Montag, 27. Februar 2006
Architektur zweitrangig

Altstadtfreunde-Vorsitzender zum Scheindel-Areal

HERSBRUCK - In seinem Neujahrsrundschreiben an die Mitglieder kommentiert der Vorsitzende der Hersbrucker Altstadtfreunde, Christian Breu, ein lokales und ein bayerisches Ereignis: den Baubeginn auf dem Scheindel-Areal und den Einsturz der Eishalle in Bad Reichenhall:

Baubeginn auf dem Scheindel--Areal: Es ist sicher grundsätzlich gut, dass die baufälligen Lagerhallen abgerissen werden und etwas Neues entsteht. Es ist aber auch grundsätzlich klar: Ein großer Parkplatz mit Supermarkt im mittlerweile für diese Nutzung standardmäßigen Baustil mit flach geneigtem Satteldach kann kein Schmuckstück werden.

Daran ändern auch die Gebäude an Ostrand des Geländes nichts, die ebenfalls überproportioniert erscheinen. Daran ändert auch der Versuch nichts, ein 22-Grad-Dach mit Betondachsteinen als „fränkisch“ zu bezeichnen — dazu braucht man etwa 52 Grad Neigung. Und daran ändert auch der Wunschgedanke nichts, dieser Supermarkt würde dem Einzelhandel viel Kundschaft bescheren.

Doch aus welchen Gründen hätte der Zeit(un)geist um das Scheindel-Areal einen Bogen machen sollen? Wir schimpfen über jeden neuen Einkaufsmarkt, aber offensichtlich kann es sich diese Branche dank unseres Einkaufsverhaltens leisten, ein innerstädtisches Areal zuzubauen. Und beim „Superschnäppchen‘ und „10 Prozent auf Alles“ mit „Geiz ist geil“ ist die Architektur zweitrangig ein Einkauf smarkt ist nun mal ein Gewerbezweckbau, so wie es die Lager-und Produktionshallen der Firma Scheindel auch waren.

Zum Halleneinsturz in Bad Rei-chenhall: Die Hallenkonstruktion war noch nicht mal 40 Jahre alt und infolge verschiedener Mängel in Verbindung mit der Schneelast bereits nicht mehr standsicher. Und zwar nicht nur rechnerisch, sondern tatsächlich.
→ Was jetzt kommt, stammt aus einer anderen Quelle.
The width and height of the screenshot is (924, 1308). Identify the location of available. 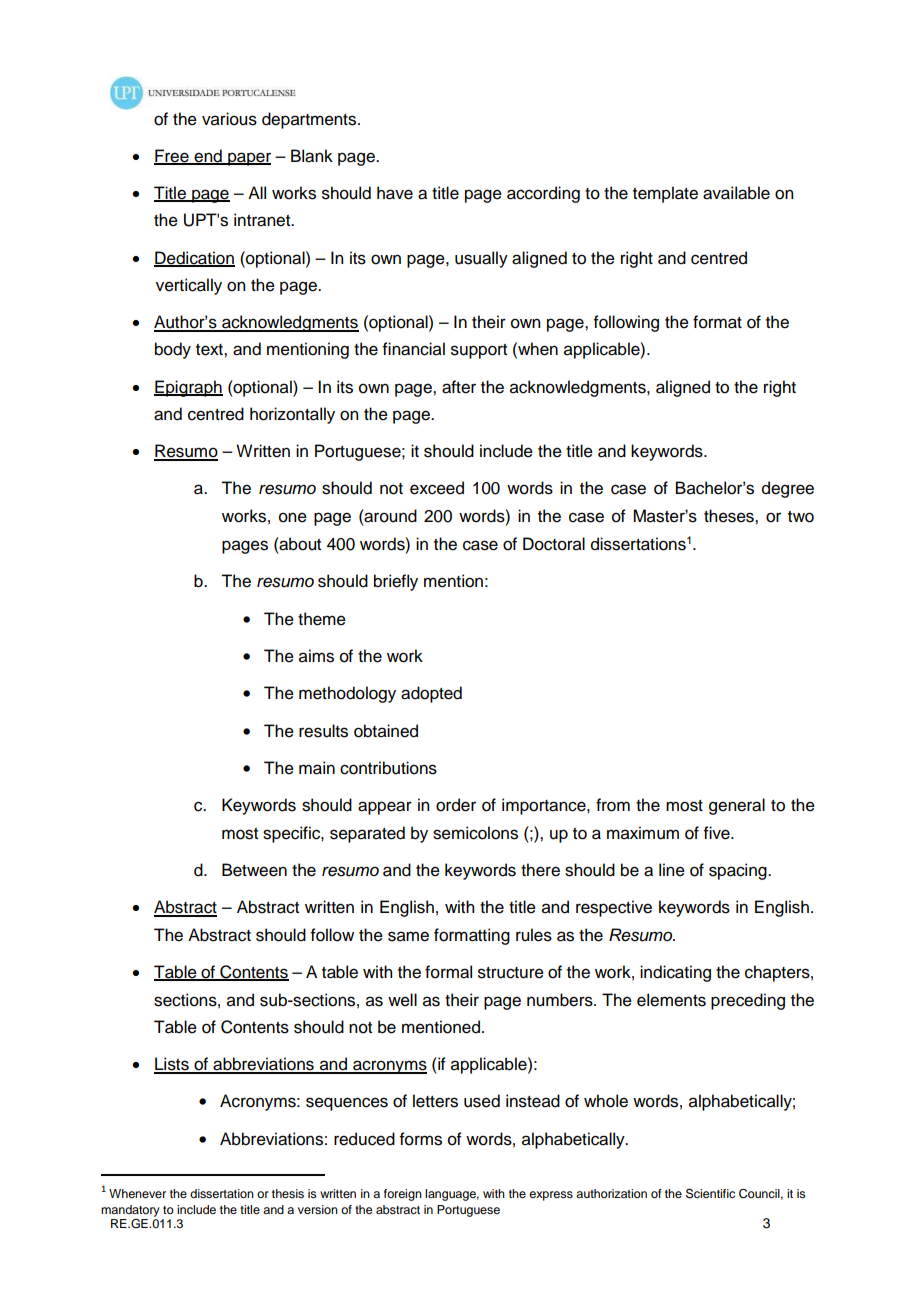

Historische Bauten haben häufig noch viel gravierendere Mängel. Doch bis eine Fachwerkscheune oder der Dachstuhl eines Bürgerhauses einstürzt, betritt vorher sowieso keiner mehr freiwillig das Gebäude, denn da wird die Einsturzgefahr für jeden sichtbar. Wir staunen bei Sanierungsarbeiten oft, dass manches alte Gebäude noch steht. Da sind dicke Balken durchgemorscht, wichtige Konstruktionsteile wurden im Lauf der Zeit entfernt, der Holzwurm knabbert überall, manches wurde auch früher schon beim Bauen „hingemurkst‘, und dann wurde das Ganze noch irgendwann tüchtig „modernisiert“ und es steht doch! Rechnerisch zwar schon lange nicht mehr, aber tatsächlich. In der Fachsprache nennt man so was „Fehlertoleranz“.

Diese Toleranz gegenüber Fehlern wird um so kleiner, je komplizierter das Bauwerk ist. Darum stürzt ein modernes Hallendach vielleicht wegen eines Wasserschadens ein und das 200 Jahre alte Scheunendach biegt sich lediglich etwas durch. Das ist so faszinierend an alter Bausubstanz.